=== Stored data ===

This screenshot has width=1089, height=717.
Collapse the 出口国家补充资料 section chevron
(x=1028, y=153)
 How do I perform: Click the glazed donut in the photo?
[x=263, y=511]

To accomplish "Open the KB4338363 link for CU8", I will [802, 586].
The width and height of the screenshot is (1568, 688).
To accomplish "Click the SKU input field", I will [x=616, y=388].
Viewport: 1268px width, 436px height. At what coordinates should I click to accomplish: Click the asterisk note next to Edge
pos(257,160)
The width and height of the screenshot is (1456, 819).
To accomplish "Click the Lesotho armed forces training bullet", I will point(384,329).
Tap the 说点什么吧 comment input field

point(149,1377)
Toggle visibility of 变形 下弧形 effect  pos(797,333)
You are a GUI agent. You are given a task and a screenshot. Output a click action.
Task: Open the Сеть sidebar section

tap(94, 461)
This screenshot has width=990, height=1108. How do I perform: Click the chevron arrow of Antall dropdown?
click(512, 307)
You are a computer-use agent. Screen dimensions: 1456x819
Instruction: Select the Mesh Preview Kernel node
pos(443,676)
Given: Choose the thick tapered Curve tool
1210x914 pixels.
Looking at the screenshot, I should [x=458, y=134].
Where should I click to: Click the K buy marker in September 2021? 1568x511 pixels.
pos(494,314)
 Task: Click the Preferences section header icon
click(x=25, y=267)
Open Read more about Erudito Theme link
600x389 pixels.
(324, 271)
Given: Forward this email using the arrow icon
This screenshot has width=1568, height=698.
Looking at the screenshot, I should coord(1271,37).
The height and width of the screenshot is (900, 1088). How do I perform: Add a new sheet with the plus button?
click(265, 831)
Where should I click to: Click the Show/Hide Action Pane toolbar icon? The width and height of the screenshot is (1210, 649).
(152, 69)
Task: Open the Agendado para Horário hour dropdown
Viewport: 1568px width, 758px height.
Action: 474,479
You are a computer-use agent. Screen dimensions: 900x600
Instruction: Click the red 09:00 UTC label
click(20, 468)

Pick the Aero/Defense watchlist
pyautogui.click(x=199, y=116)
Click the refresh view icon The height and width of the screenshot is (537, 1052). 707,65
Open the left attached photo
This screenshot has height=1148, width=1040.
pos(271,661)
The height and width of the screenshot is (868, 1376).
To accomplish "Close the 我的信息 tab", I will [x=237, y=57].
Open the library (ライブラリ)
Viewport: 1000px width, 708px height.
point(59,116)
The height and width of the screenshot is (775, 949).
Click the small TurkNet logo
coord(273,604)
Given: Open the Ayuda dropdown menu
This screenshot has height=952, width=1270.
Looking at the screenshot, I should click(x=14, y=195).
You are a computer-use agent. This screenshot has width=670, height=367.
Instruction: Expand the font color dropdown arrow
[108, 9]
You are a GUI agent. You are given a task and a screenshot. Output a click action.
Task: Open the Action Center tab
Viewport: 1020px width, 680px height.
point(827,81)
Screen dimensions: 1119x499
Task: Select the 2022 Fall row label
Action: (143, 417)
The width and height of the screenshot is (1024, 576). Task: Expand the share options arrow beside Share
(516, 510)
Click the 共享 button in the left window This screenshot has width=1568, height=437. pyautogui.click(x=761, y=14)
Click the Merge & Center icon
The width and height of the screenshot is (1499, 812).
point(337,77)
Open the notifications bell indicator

===

Rewrite all the records above, replacing "dropdown" with "drop-down" wherever it occurs and leaving everything else unchanged.

This screenshot has width=1089, height=717.
Collapse the 出口国家补充资料 section chevron
(x=1028, y=153)
 How do I perform: Click the glazed donut in the photo?
[x=263, y=511]

To accomplish "Open the KB4338363 link for CU8", I will [802, 586].
The width and height of the screenshot is (1568, 688).
To accomplish "Click the SKU input field", I will [x=616, y=388].
Viewport: 1268px width, 436px height. At what coordinates should I click to accomplish: Click the asterisk note next to Edge
pos(257,160)
The width and height of the screenshot is (1456, 819).
To accomplish "Click the Lesotho armed forces training bullet", I will point(384,329).
Tap the 说点什么吧 comment input field

point(149,1377)
Toggle visibility of 变形 下弧形 effect  pos(797,333)
You are a GUI agent. You are given a task and a screenshot. Output a click action.
Task: Open the Сеть sidebar section

tap(94, 461)
This screenshot has width=990, height=1108. How do I perform: Click the chevron arrow of Antall drop-down?
click(512, 307)
You are a computer-use agent. Screen dimensions: 1456x819
Instruction: Select the Mesh Preview Kernel node
pos(443,676)
Given: Choose the thick tapered Curve tool
1210x914 pixels.
Looking at the screenshot, I should [x=458, y=134].
Where should I click to: Click the K buy marker in September 2021? 1568x511 pixels.
pos(494,314)
 Task: Click the Preferences section header icon
click(x=25, y=267)
Open Read more about Erudito Theme link
600x389 pixels.
(324, 271)
Given: Forward this email using the arrow icon
This screenshot has width=1568, height=698.
Looking at the screenshot, I should coord(1271,37).
The height and width of the screenshot is (900, 1088). How do I perform: Add a new sheet with the plus button?
click(265, 831)
Where should I click to: Click the Show/Hide Action Pane toolbar icon? The width and height of the screenshot is (1210, 649).
(152, 69)
Task: Open the Agendado para Horário hour drop-down
Viewport: 1568px width, 758px height.
Action: 474,479
You are a computer-use agent. Screen dimensions: 900x600
Instruction: Click the red 09:00 UTC label
click(20, 468)

Pick the Aero/Defense watchlist
pyautogui.click(x=199, y=116)
Click the refresh view icon The height and width of the screenshot is (537, 1052). 707,65
Open the left attached photo
This screenshot has height=1148, width=1040.
pos(271,661)
The height and width of the screenshot is (868, 1376).
To accomplish "Close the 我的信息 tab", I will [x=237, y=57].
Open the library (ライブラリ)
Viewport: 1000px width, 708px height.
point(59,116)
The height and width of the screenshot is (775, 949).
Click the small TurkNet logo
coord(273,604)
Given: Open the Ayuda drop-down menu
This screenshot has height=952, width=1270.
Looking at the screenshot, I should click(x=14, y=195).
You are a computer-use agent. This screenshot has width=670, height=367.
Instruction: Expand the font color drop-down arrow
[108, 9]
You are a GUI agent. You are given a task and a screenshot. Output a click action.
Task: Open the Action Center tab
Viewport: 1020px width, 680px height.
point(827,81)
Screen dimensions: 1119x499
Task: Select the 2022 Fall row label
Action: (143, 417)
The width and height of the screenshot is (1024, 576). Task: Expand the share options arrow beside Share
(516, 510)
Click the 共享 button in the left window This screenshot has width=1568, height=437. pyautogui.click(x=761, y=14)
Click the Merge & Center icon
The width and height of the screenshot is (1499, 812).
point(337,77)
Open the notifications bell indicator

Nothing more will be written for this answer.